There is no way to really put a dollar amount on it, even though the insurance company actuaries do it all the time.  Anybody know the going rate to cover a lost thumb?

This looks like airbag technology.  Right now it is in it's infancy.  Once the big name companies decide that they can afford to include it on their saws and maintain a particular price point, the economics of scale will drive the price down and at some point even cheep saws will have it built in and everyone will expect that as a standard feature on any saw.

Of course I'm sure there's the liability to the companies that if someone does manage to hack off a finger while using one of these because the mechanism failed to operate correctly, that person is going to SUE.

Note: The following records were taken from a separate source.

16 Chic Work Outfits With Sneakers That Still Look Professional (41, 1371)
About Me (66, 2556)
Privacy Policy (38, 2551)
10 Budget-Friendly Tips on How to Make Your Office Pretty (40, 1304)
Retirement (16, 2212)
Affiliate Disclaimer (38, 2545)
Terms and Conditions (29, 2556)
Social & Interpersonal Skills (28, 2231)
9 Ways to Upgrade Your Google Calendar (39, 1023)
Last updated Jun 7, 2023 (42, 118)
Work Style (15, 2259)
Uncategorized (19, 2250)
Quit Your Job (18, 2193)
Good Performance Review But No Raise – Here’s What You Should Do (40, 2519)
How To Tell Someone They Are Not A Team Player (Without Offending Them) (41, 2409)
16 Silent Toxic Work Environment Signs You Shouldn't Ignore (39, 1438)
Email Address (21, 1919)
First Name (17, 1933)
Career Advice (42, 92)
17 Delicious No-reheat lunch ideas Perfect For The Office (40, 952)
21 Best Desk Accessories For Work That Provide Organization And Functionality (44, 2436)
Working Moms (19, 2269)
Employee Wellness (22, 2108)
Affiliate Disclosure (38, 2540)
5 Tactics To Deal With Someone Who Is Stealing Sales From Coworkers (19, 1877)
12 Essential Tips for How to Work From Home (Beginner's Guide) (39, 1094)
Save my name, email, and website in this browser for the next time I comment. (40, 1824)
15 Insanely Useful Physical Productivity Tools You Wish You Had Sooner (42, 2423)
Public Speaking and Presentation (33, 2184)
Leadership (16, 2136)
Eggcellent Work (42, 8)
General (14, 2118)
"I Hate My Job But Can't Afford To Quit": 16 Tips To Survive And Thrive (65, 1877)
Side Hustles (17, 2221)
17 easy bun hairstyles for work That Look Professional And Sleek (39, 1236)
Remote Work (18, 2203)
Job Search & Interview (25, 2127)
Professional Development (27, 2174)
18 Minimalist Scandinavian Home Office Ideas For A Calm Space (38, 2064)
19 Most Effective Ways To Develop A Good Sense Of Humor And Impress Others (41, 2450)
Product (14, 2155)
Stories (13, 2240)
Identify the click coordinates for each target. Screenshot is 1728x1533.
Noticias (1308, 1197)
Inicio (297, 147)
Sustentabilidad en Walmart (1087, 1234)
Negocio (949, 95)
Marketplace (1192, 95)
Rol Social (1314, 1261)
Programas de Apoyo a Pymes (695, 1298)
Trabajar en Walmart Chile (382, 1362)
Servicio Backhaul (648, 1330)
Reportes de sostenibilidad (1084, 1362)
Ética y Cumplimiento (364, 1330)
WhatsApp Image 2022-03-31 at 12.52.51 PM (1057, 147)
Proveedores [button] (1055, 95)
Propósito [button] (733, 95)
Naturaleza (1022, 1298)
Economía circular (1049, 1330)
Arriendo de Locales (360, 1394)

For the time being I will keep my utmost respect for what my table saw can do to thick hardwood and realize that my thumb is nowhere near as hard or tough.  It will be an icky offcut almost instantly if I forget the potential of the machine.  Even those using a saw-stop equiped saw should assume it doesn't have that feature.  Kinda like handling a gun like it is loaded at all times.


----------



## majakdragon (Jan 9, 2009)

I think I will stick with common sense and the safety lessons I have learned over the years. I realize this saw will not cut off a digit, but it WILL cut you. Using push sticks and blocks prevent getting cut at all. I think when you try to automate safety, you give a false sense of security.


----------



## s4s4u (Jan 13, 2009)

Hi.  Just getting to looking around and saw this thread.  The SawStop is what it is and works fine for what it does.  If you are obsessed with the thought of losing a digit it might be worth looking into.  I feel that just because you use a tool doesn't mean you are doomed to be maimed by it.  Common sense and a reasonable pace are all it takes to stay together.  I've been pushing wood through a table saw at some point of every day for the last 15 years, and off and on for the previous 15, and, knock on wood......

What got me a little ticked about SawStop was the inventor(s) tried to get legislation passed that would force their technology into every table saw.

Well, gotta look around, Rod.


----------



## handyguys (Jan 16, 2009)

Yea - I was doing a little research on dangerous tools for an episode of The Handyguys Podcast. It turns out that its pretty rare for a tablesaw to remove a digit. It will make plenty of hamburger in no time flat. There are more TS injuries caused by kickback.

The miter saws and radial arm saws are KING at digit removal.


----------